Citation: Jonathan Harvey's opera "Wagner Dream"


----------



## mmsbls

Drop Donizetti and give me the Wagner. I like Donizetti, but I love Wagner.

Would you drop an early Stravinsky ballet (Rite, Pulcinella, Firebird) for another late serial period work?


----------



## violadude

mmsbls said:


> Drop Donizetti and give me the Wagner. I like Donizetti, but I love Wagner.
> 
> Would you drop an early Stravinsky ballet (Rite, Pulcinella, Firebird) for another late serial period work?


No, those are important. I would trade his Symphony in E-flat for a later serial work though.

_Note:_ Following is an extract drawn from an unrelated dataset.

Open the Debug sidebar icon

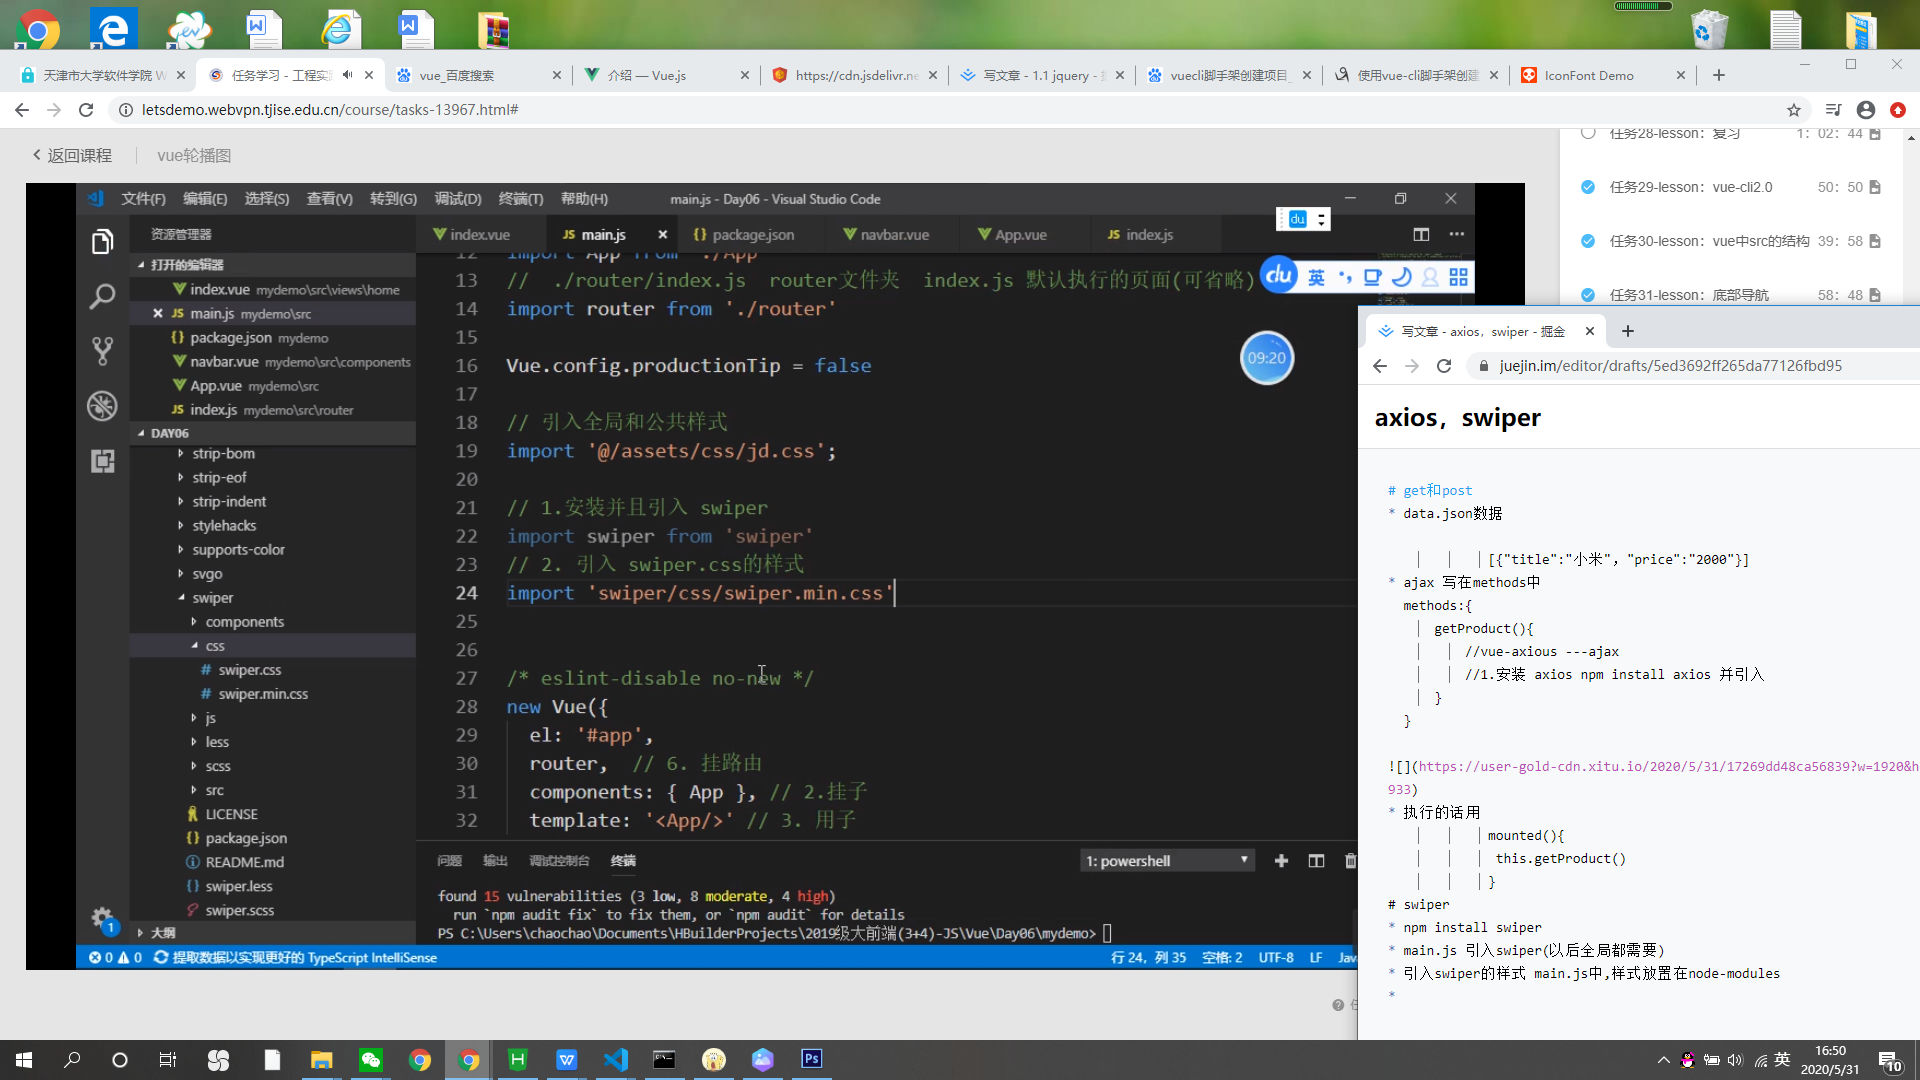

Would you trade Bach's Anna Magdalina Notebook for another set of Beethoven Bagatelles?


----------



## Guest

If it's of similar scale, I would seriously consider it. In other words, as long as you don't give me a little serial art song or something. I probably like Agon/Threni/Requiem Canticles better than Petrushka at the moment, but I'd still have to think about it.


----------



## MoonlightSonata

violadude said:


> No, those are important. I would trade his Symphony in E-flat for a later serial work though.
> 
> Would you trade Bach's Anna Magdalena Notebook for another set of Beethoven Bagatelles?


Yes, I most probably would.
Would you trade five Beethoven Piano Sonatas of your choice for a Well Tempered Clavier III?


----------



## Bulldog

MoonlightSonata said:


> Yes, I most probably would.
> Would you trade five Beethoven Piano Sonatas of your choice for a Well Tempered Clavier III?


Immediately, and I'd hand over $100 as well.

Would you trade Schubert's Trout Quintet for another mature piano quintet by Dvorak?


----------



## MoonlightSonata

No!
Would you trade Beethoven's Ninth for two post-Ninth symphonies?


----------



## hpowders

MoonlightSonata said:


> No!
> Would you trade Beethoven's Ninth for two post-Ninth symphonies?


Maybe, but I would need to audition prevues.

Would you trade any 3 Haydn London Symphonies for 12 new Vivaldi Recorder Concertos?


----------



## Art Rock

Certainly not. Would you trade Beethoven's triple concerto for a Brahms triple concerto, composed in the last 5 years of his life?


----------



## hpowders

Art Rock said:


> Certainly not. Would you trade Beethoven's triple concerto for a Brahms triple concerto, composed in the last 5 years of his life?


Hell no! Brahm's Double Concerto is laborious enough!! Let him continue his eternal sleep.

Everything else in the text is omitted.